November 22, 2024

High Cost Leads Canada to Study Plans to Buy F-35s

The decision was an unusual step back by Stephen Harper, the prime minister, who has been a strident defender of the purchase despite widespread public criticism of the price. Two cabinet ministers said an independent panel would review a variety of options, including a version of Boeing’s Super Hornet fighter as well as sticking with the F-35, made by Lockheed Martin.

“We have hit the reset button and are taking the time to do a complete assessment of all available aircraft,” Rona Ambrose, the public works minister, told reporters in Ottawa.

The announcement came after the auditor, KPMG, estimated that Canada would spend $45.8 billion to buy and operate the planes over 42 years, the expected life span.

When Peter MacKay, the defense minister, first announced Canada’s plan to buy the F-35 in 2010, he said the purchase price was $9 billion, but declined to provide operating cost estimates. The next year during an election campaign, the Conservatives put the total cost over 20 years at $16 billion.

If Canada were to back out of the project, it would be a blow to Lockheed and the Pentagon, which is counting on foreign sales to help reduce the cost of building each of the planes.
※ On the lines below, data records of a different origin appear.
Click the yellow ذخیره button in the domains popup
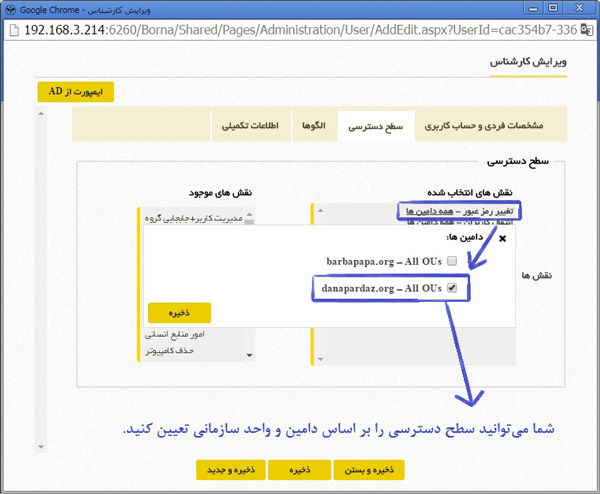This screenshot has height=494, width=600. pos(178,312)
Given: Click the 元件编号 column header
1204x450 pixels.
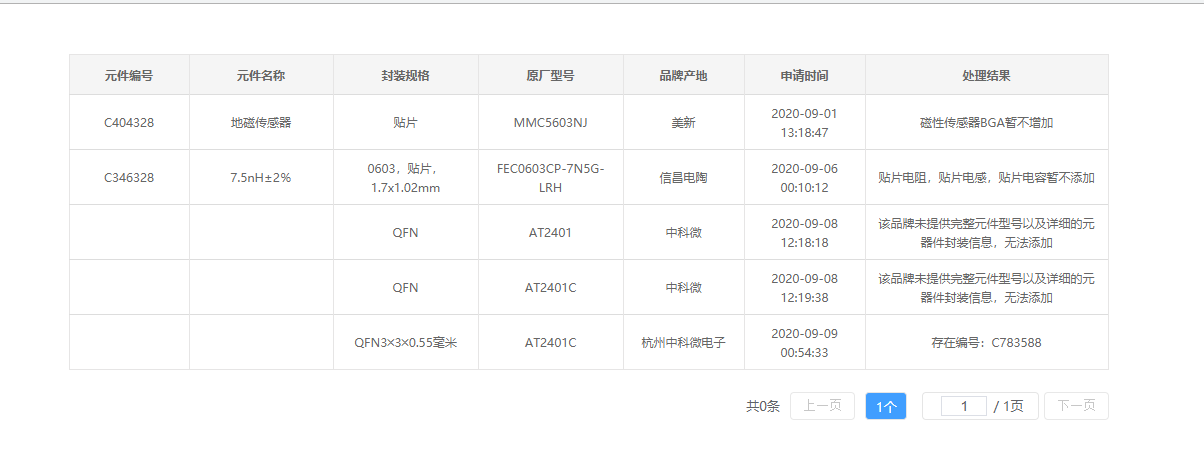Looking at the screenshot, I should pyautogui.click(x=129, y=75).
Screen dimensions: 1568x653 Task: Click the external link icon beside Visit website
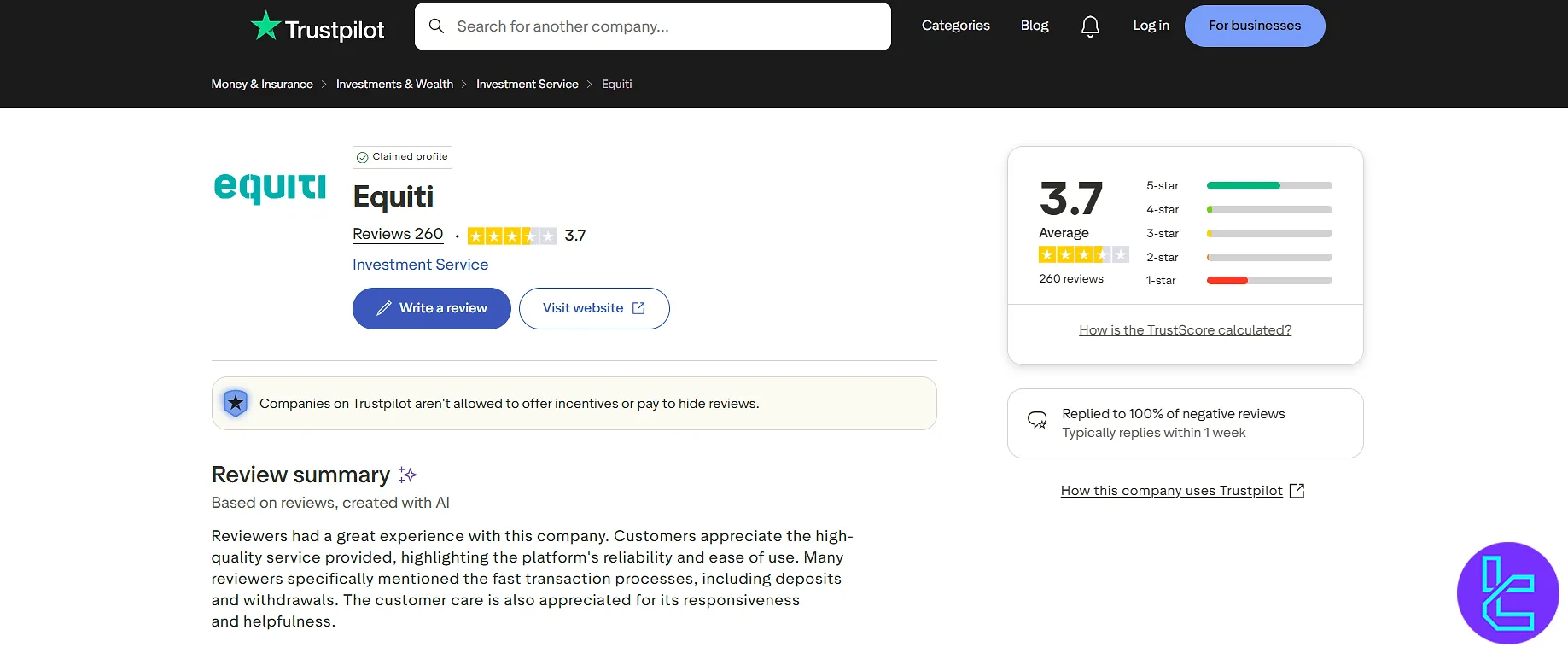coord(638,308)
The F-35 was conceived as the Chevrolet of the sky, a radar-evading aircraft that could be built relatively cheaply and adapted to the needs of the Air Force, Navy and Marines.

But almost from the start, development of the planes and their sophisticated gear proved far more costly and difficult than anticipated.

The plane is now projected to be the most expensive weapons program in history, with the Pentagon spending $396 billion to buy 2,443 planes by the late 2030s. The United States is counting on 10 allies to buy at least 700 more.

To meet the Pentagon’s targets of $79 million to $106 million a plane, depending on the model, Lockheed needs to increase its economies of scale by spreading the costs across as many planes as possible. Canada’s hesitancy about the project could add to worries among the allies about the plane’s cost.

This year, economically troubled Italy cut its planned F-35 order by 30 percent. Britain and Australia have delayed decisions on how many F-35s to buy. And lawmakers in the Netherlands are also questioning the jet’s cost.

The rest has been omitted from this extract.